Rows of pointing data
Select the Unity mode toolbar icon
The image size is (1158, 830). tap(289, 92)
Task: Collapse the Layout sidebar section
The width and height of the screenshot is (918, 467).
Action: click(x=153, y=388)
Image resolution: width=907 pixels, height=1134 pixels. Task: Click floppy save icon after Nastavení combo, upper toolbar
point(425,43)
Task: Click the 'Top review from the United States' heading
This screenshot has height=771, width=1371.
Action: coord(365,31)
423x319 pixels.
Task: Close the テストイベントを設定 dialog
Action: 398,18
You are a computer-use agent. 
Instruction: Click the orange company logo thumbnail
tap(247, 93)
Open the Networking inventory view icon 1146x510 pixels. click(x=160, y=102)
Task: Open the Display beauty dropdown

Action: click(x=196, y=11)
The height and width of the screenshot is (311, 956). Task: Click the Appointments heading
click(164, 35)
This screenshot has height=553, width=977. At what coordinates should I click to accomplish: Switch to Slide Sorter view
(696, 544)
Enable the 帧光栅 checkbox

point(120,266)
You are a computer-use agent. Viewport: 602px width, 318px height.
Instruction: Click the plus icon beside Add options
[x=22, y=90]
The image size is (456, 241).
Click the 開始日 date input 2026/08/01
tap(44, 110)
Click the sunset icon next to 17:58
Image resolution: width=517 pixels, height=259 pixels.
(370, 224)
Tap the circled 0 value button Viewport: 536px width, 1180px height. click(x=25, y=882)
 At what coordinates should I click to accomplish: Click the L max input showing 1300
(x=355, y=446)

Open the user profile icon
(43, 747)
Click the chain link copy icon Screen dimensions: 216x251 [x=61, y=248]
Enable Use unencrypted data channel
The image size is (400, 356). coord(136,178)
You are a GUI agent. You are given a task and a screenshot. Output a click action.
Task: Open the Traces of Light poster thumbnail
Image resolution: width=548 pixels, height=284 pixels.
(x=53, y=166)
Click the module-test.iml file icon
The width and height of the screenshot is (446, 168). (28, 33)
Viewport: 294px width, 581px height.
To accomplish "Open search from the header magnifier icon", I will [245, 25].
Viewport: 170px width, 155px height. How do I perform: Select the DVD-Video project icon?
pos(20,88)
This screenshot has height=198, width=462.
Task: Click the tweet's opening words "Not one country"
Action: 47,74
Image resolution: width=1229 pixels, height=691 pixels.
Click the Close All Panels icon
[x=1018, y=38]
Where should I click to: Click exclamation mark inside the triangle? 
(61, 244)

**Task description:**
Can you render the items, from the line with "At what coordinates should I click to accomplish: Click" up to and including the line with "(x=53, y=166)", as a JSON list of strings with one string per line and blank lines left out?

**Solution to the problem:**
[
  " At what coordinates should I click to accomplish: Click the L max input showing 1300",
  "(x=355, y=446)",
  "Open the user profile icon",
  "(43, 747)",
  "Click the chain link copy icon Screen dimensions: 216x251 [x=61, y=248]",
  "Enable Use unencrypted data channel",
  "The image size is (400, 356). coord(136,178)",
  "You are a GUI agent. You are given a task and a screenshot. Output a click action.",
  "Task: Open the Traces of Light poster thumbnail",
  "Image resolution: width=548 pixels, height=284 pixels.",
  "(x=53, y=166)"
]